# That Pouch Centering Hole!



## Tex-Shooter

Many have asked why I don't have a centering hole in my flat pouches. It was by design and there were several reasons! One, I don't care for a centering hole myself. Two, I could not click formed pouches. Three, I did not know what size of projectile my shooters would be shooting and a centering hole to work well needs to be a size that will work well with a certain size projectile. Four it is not at all hard to add a centering hole. Remembering too large of a hole will cause fliers here is an easy way to put a centering hole in a pouch.

The first step is to fold the pouch, putting something of the right size through the holes to insure alignment. Then mark the center of the pouch both ways.
The second step is to punch the centering hole. Note if you have no hole punch a sharpened screwdriver of the right size will work, as a punched cross of the right size will work as good as a hole.

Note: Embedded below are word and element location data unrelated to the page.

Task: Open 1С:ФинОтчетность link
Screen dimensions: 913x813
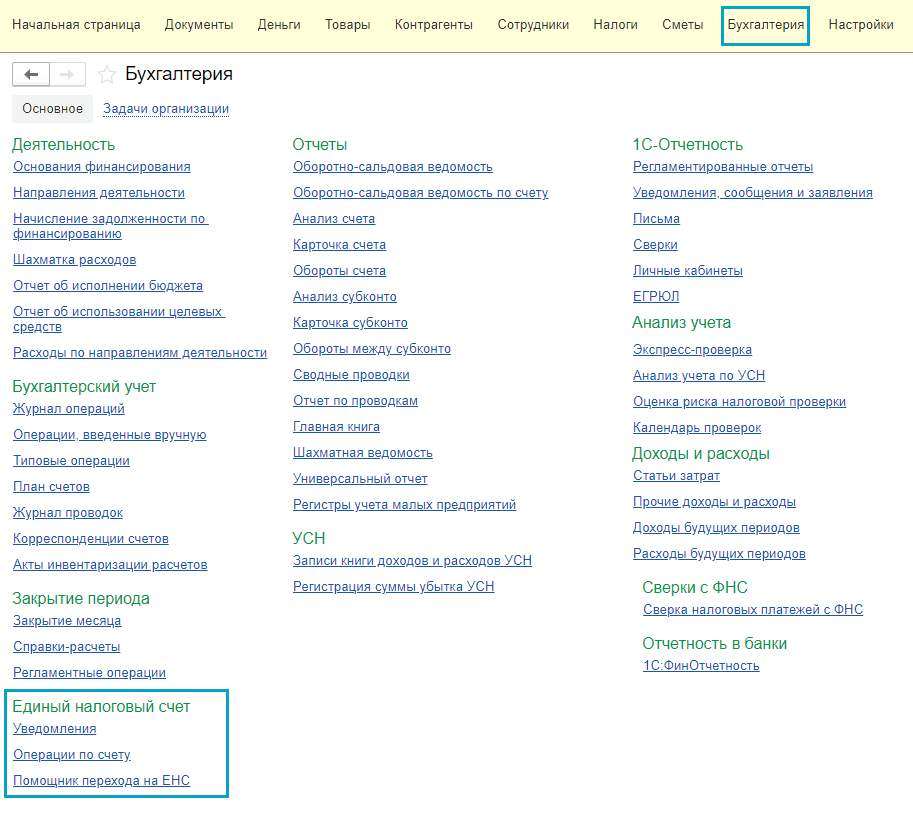Action: point(701,666)
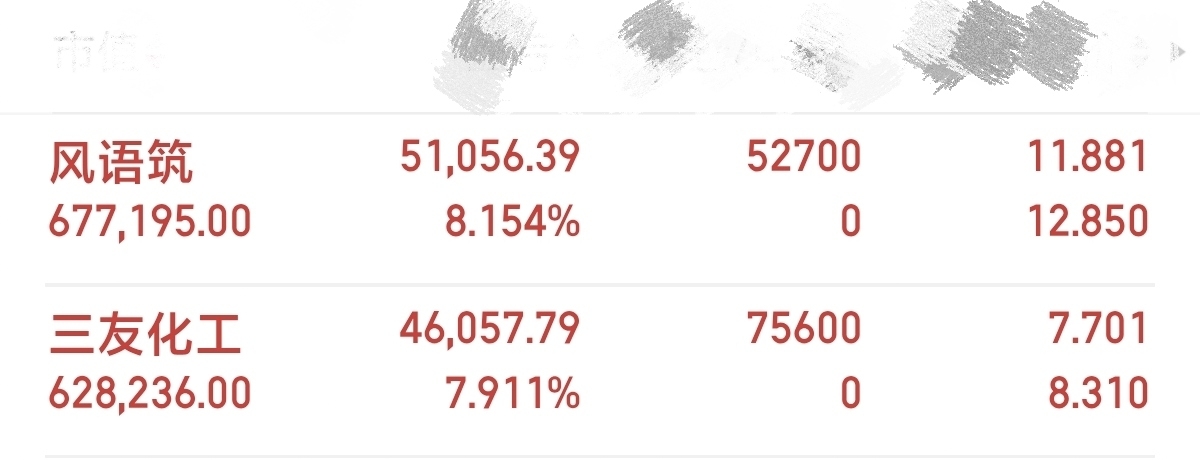The image size is (1200, 460).
Task: Click profit percentage 8.154%
Action: point(512,221)
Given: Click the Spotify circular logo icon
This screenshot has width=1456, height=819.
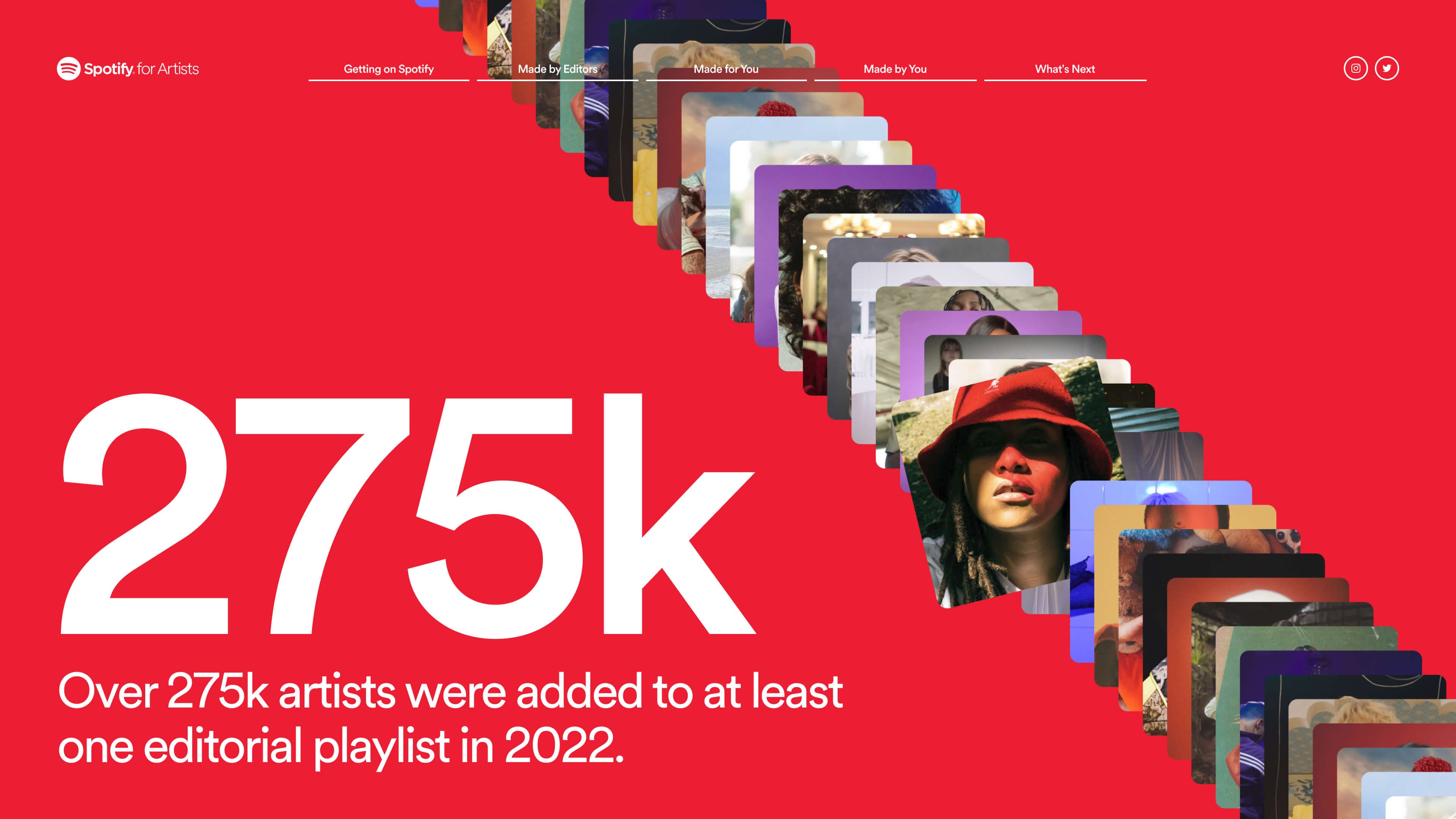Looking at the screenshot, I should pos(68,68).
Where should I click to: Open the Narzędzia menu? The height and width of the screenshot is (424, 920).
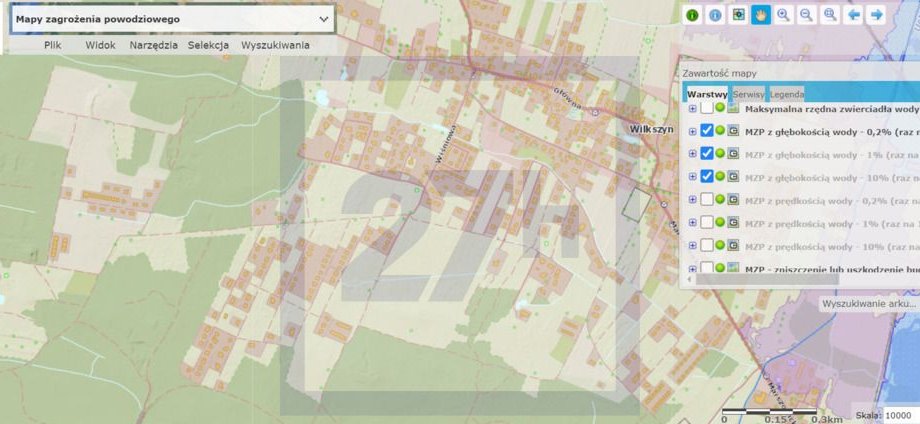tap(153, 45)
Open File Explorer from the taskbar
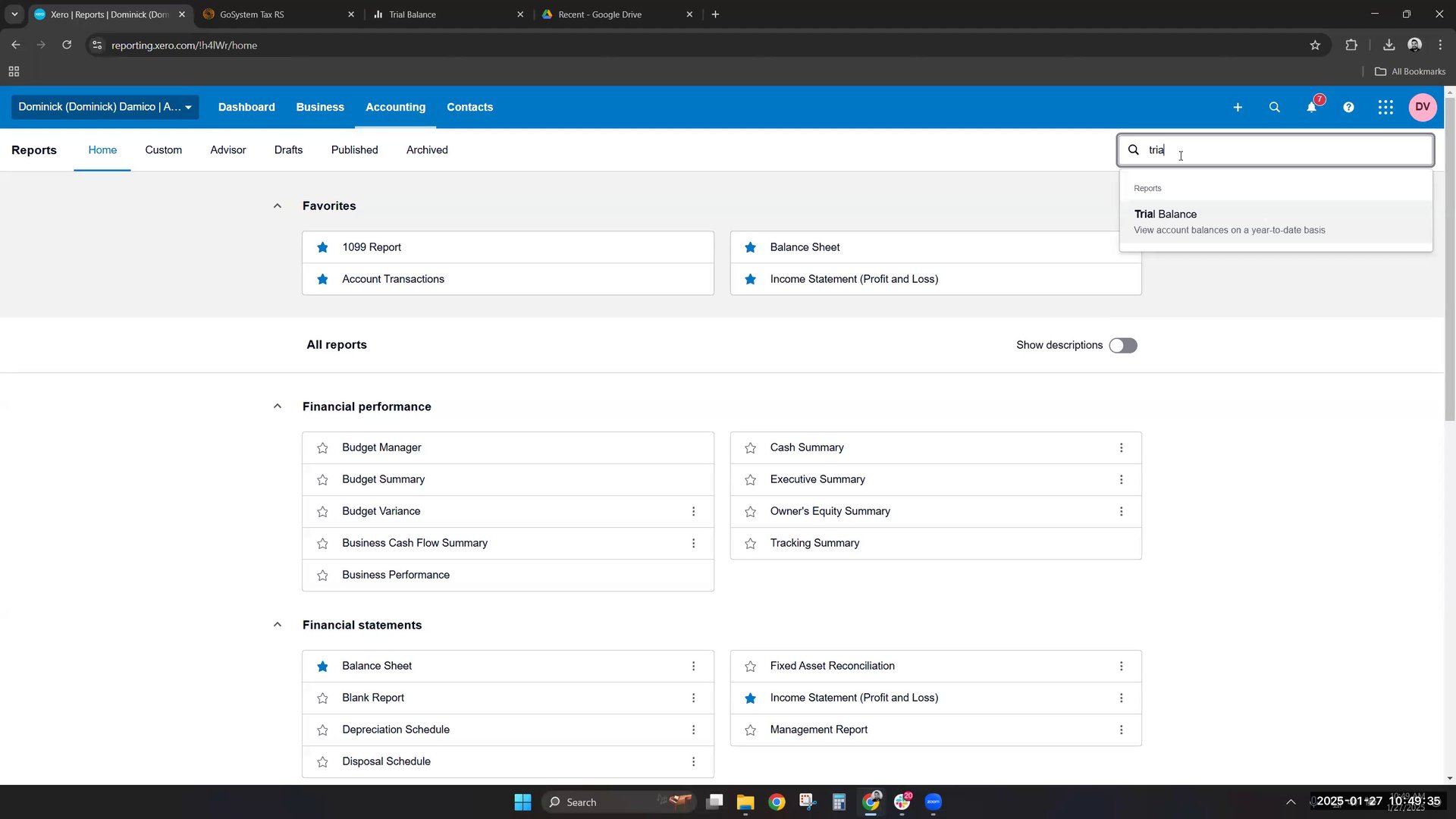Viewport: 1456px width, 819px height. (x=745, y=802)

Something to be carful of!!! A centering hole too large can cause the projectile to hang and come back at you and as I mentioned above a hole too large will cause fliers also. - Tex

See pictures below


----------



## Rayshot

Good info, Bill!


----------



## Dayhiker

Cool! Thank you.


----------



## rockslinger

I've used a spent shell casing for a leather punch. 22cal. and up.


----------



## popedandy

Appreciate the info, Bill.


----------



## Mr.Teh

Thank you for the good info !!


----------



## treefork

Tex


----------



## tradspirit

Thank you sir!


----------



## oldmiser

Thank You kind friend for sharing~AKA Oldmiser


----------



## Dr J

Great info, thanks for sharing!


----------



## Jolly Roger

I have a set of bands with a large pouch that I really like. I've been considering ordering a custom pouch die fro Texas Custom Dies. They charge $7.00 per hole. The two band attachment holes are a given but I've often wondered it the centering hole is necessary. I have several bands with pouches that do not have a centering hole and can't really tell the difference. I don't think it is worth the extra $7 to have the die made with a centering hole.

Yes, I am aware that this thread is some 4 years old but someone looked at it and figured I may as well post my thoughts here instead of starting a new topic.


----------